TASK -
Your task is to copy each line of the records that includes the string "computer".

Data items:
%%
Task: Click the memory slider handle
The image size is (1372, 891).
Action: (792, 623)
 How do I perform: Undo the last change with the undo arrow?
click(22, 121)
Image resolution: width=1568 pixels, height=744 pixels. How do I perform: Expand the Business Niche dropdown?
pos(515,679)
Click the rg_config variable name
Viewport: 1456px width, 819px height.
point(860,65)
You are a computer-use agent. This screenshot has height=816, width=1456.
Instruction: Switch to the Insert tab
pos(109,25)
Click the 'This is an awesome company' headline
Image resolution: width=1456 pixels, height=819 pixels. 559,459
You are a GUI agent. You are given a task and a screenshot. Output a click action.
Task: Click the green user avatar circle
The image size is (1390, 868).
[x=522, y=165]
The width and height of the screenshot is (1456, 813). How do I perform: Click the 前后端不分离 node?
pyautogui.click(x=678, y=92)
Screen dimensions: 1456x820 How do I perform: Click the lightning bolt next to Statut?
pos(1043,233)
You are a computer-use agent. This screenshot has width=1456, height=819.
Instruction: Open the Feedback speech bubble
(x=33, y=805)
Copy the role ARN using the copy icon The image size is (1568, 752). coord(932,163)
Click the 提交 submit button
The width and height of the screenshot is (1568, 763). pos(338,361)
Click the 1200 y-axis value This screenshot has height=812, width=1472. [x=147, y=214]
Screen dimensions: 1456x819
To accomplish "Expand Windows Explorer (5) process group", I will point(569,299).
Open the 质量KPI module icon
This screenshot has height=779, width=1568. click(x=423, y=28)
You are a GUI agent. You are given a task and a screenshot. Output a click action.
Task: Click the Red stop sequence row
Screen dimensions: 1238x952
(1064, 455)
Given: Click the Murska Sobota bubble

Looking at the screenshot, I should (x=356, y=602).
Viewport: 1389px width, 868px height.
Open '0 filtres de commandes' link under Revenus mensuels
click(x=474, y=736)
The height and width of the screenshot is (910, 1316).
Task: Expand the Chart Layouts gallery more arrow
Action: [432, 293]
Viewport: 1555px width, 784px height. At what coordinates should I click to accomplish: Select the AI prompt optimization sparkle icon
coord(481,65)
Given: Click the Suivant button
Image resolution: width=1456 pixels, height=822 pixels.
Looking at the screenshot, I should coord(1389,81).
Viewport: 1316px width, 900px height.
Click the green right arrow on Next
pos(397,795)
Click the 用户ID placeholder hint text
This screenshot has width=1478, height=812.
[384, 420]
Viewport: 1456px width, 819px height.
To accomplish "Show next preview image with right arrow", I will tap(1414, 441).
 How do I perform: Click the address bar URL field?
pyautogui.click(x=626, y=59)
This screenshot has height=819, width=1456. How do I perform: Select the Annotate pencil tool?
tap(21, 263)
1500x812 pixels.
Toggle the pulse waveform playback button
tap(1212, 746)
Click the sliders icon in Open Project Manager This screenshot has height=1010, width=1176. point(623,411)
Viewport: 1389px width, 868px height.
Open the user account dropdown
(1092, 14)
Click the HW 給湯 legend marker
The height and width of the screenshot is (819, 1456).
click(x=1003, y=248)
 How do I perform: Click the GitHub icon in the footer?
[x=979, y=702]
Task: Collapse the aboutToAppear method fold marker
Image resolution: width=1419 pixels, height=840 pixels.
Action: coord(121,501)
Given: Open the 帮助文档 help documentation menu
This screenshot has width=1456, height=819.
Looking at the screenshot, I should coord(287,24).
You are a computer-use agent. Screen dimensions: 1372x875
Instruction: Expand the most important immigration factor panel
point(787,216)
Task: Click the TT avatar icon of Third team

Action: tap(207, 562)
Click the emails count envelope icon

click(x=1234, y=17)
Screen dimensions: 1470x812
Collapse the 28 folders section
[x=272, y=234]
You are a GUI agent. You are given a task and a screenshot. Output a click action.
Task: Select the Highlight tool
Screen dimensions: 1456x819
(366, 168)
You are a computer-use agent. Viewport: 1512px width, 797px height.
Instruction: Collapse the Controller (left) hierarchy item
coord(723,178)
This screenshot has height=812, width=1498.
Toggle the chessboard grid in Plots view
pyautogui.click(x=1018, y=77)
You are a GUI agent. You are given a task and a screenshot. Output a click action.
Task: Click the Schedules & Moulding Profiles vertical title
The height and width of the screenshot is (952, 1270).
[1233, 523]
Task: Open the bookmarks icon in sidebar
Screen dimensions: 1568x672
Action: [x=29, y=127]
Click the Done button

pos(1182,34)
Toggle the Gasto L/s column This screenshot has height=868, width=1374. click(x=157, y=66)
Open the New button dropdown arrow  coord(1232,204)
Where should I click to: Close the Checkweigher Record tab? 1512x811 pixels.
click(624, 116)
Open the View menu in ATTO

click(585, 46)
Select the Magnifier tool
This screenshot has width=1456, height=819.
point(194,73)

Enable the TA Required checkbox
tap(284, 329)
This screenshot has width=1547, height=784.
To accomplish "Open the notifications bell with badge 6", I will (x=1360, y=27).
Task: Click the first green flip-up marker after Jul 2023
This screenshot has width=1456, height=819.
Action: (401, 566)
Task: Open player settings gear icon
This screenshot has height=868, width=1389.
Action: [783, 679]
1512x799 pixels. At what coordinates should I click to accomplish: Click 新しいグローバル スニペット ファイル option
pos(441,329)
%%
RESPONSE TO THIS EXERCISE -
You are a computer-use agent. This screenshot has height=816, width=1456.
You are a computer-use agent. This screenshot has width=1456, height=819.
You are a computer-use agent. Screen dimensions: 1372x875
You are a computer-use agent. Viewport: 1512px width, 797px height.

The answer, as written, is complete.